Stored data entries:
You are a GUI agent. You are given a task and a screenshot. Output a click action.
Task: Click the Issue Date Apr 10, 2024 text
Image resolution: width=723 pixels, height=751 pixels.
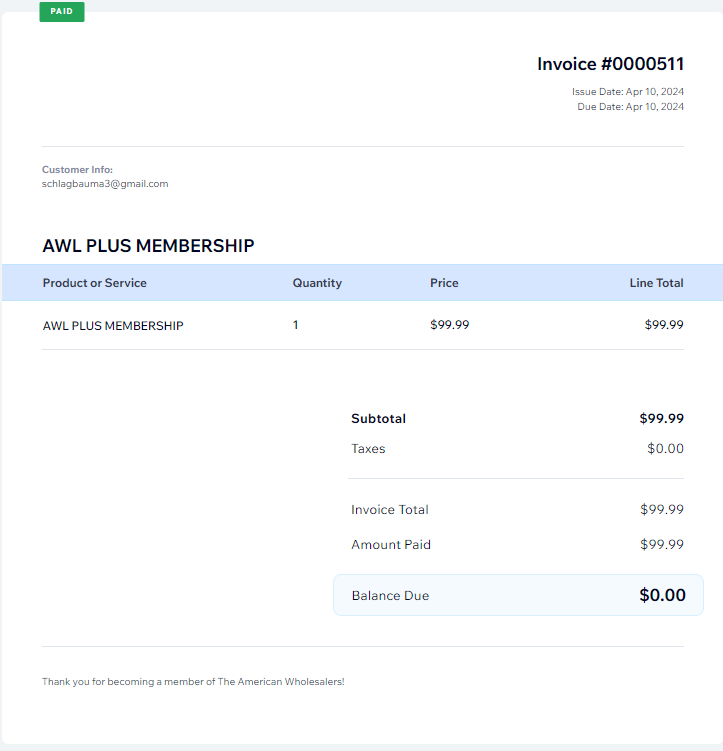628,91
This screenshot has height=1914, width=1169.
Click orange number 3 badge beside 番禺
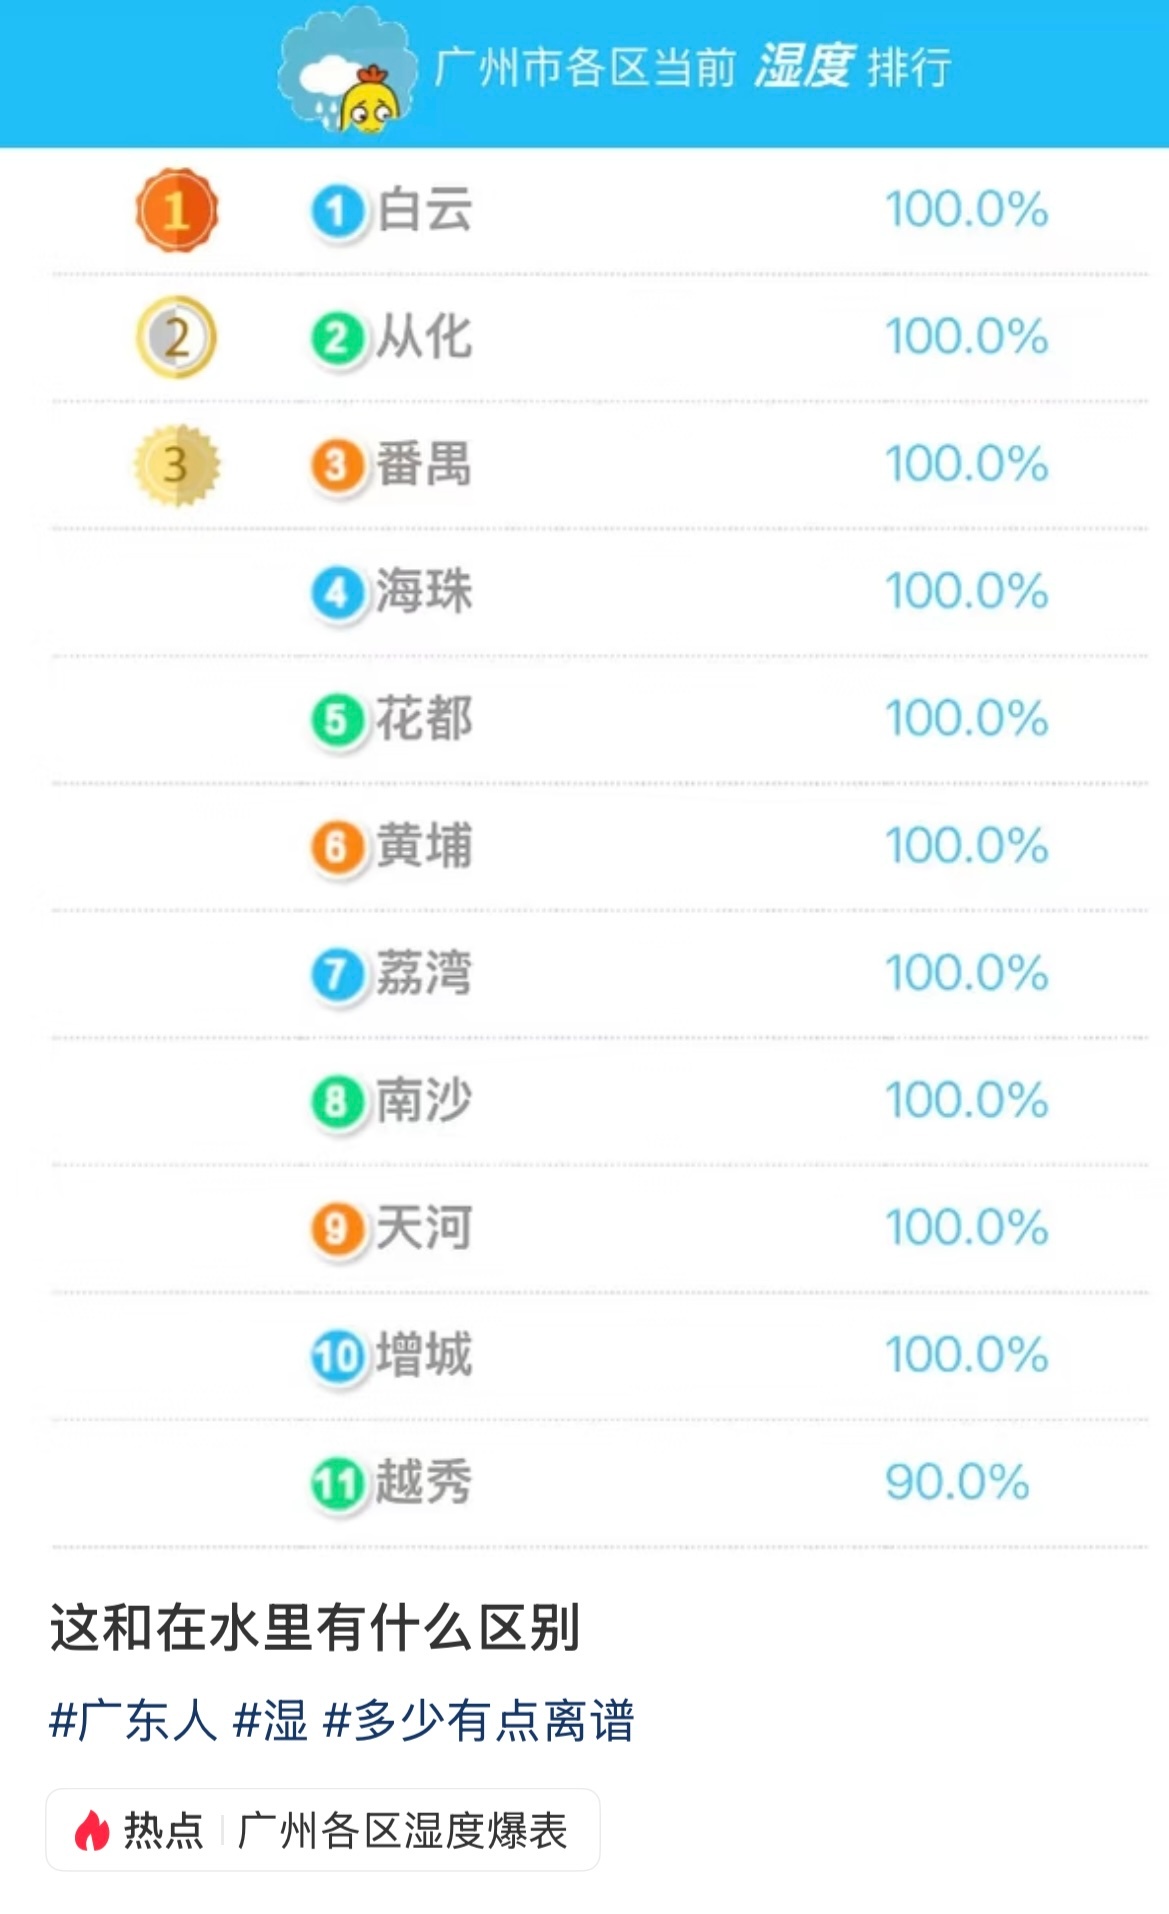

§ **WORK TASK**: Show, from the entries above, every line that includes the string "screenshot".

§ **EXERCISE OUTPUT**:
You are a GUI agent. You are given a task and a screenshot. Output a click action.
This screenshot has height=1914, width=1169.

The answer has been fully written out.